In the following listing, find the lines containing "music" and report them.

------------------------

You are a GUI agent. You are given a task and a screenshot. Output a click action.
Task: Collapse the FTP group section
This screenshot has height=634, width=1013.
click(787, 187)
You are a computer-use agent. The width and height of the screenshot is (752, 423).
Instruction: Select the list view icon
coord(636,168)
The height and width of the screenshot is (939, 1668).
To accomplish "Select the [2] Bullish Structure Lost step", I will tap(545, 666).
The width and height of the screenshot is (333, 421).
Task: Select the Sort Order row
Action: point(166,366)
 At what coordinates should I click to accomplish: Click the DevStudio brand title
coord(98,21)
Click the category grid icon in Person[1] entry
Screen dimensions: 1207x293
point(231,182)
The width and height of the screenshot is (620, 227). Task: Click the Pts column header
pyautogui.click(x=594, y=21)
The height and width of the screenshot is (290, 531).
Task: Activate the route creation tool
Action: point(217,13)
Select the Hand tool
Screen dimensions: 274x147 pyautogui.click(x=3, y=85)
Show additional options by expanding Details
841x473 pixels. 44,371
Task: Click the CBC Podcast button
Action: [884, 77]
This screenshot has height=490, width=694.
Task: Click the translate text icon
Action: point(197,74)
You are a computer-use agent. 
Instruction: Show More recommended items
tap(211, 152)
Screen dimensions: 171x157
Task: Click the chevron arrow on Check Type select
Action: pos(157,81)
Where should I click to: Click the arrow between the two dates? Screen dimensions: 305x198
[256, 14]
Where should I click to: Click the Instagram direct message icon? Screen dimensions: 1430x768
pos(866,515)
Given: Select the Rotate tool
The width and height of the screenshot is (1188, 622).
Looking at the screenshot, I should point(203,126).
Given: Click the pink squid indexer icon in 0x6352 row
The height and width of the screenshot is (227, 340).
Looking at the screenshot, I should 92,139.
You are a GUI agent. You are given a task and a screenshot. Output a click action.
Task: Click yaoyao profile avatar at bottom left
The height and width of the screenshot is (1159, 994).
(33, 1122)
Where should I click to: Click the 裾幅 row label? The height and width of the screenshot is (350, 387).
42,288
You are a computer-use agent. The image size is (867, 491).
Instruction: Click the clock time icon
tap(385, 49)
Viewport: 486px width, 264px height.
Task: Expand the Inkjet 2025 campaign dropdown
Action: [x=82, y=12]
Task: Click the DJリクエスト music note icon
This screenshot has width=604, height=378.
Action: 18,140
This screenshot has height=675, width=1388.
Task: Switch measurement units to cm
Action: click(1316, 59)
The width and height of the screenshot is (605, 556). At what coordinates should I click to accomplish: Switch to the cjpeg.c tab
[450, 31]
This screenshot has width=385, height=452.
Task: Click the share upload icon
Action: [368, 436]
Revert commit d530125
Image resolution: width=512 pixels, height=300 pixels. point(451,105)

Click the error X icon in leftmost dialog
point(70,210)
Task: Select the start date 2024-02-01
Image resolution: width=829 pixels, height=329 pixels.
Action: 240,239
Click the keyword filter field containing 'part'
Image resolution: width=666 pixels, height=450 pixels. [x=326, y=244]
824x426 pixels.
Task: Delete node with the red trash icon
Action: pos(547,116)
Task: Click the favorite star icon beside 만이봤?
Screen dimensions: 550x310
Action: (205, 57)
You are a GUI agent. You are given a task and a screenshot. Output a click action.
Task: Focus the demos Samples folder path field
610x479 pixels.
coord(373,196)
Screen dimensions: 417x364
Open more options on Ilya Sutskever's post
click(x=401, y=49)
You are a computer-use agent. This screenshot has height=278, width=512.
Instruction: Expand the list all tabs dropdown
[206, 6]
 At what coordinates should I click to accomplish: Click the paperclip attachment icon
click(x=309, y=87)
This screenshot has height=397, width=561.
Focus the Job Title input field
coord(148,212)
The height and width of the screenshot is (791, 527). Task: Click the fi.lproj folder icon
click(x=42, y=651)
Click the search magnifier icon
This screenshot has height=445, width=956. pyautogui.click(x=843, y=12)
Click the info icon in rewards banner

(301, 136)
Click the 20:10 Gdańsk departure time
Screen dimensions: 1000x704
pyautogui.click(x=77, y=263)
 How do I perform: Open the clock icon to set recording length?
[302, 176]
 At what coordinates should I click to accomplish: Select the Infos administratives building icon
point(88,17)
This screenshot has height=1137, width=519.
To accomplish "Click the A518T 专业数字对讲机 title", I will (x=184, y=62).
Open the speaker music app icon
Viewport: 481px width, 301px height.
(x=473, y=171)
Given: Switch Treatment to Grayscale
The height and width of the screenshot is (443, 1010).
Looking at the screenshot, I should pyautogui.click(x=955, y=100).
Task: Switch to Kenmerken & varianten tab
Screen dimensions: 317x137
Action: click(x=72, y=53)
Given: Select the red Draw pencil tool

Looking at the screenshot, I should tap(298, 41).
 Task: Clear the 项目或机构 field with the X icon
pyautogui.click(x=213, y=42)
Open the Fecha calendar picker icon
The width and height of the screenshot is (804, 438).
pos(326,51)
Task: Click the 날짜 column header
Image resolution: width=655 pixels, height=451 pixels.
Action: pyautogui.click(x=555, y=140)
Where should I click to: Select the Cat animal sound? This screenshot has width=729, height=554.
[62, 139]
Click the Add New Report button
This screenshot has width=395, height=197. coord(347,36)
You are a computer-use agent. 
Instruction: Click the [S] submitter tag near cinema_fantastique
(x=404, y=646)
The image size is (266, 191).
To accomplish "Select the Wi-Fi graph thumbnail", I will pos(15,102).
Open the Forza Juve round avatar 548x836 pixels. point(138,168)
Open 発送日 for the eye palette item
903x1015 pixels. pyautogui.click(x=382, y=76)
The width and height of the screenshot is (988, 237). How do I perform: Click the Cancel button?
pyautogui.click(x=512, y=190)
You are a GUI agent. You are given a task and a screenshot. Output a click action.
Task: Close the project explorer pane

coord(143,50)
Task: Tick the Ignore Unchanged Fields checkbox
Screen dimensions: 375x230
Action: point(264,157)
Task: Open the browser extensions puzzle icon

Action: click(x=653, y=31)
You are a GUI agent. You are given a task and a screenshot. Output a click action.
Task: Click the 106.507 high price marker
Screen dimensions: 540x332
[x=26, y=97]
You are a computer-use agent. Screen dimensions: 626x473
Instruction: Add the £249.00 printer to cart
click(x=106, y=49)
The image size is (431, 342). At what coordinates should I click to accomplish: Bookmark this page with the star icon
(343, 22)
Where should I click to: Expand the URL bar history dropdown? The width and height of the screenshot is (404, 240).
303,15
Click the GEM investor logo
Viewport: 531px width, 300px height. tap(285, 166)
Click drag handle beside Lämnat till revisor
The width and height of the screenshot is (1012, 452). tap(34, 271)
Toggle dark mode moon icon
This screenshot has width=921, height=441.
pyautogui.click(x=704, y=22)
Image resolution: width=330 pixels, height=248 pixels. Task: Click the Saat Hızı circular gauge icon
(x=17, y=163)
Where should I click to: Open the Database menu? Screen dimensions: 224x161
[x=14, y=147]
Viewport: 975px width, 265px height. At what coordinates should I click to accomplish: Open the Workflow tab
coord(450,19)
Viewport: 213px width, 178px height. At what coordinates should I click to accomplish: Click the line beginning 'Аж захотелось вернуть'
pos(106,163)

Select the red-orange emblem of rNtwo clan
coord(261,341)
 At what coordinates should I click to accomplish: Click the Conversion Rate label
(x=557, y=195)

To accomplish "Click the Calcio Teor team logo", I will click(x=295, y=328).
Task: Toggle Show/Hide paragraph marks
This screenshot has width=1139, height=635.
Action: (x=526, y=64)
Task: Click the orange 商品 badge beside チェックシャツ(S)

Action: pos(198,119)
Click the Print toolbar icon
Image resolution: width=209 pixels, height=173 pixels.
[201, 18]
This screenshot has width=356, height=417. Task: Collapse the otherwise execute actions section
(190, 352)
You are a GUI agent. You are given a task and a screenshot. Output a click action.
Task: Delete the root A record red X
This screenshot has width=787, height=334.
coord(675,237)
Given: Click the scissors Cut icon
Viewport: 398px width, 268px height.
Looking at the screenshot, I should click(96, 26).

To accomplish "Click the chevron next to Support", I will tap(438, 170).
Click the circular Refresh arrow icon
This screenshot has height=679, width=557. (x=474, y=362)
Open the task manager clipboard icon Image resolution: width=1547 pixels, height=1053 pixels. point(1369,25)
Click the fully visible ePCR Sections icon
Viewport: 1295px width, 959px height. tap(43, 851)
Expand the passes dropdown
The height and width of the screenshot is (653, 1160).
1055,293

------------------------

**SOLVED PROBLEM**
Task: Click the DJリクエスト music note icon
Open the speaker music app icon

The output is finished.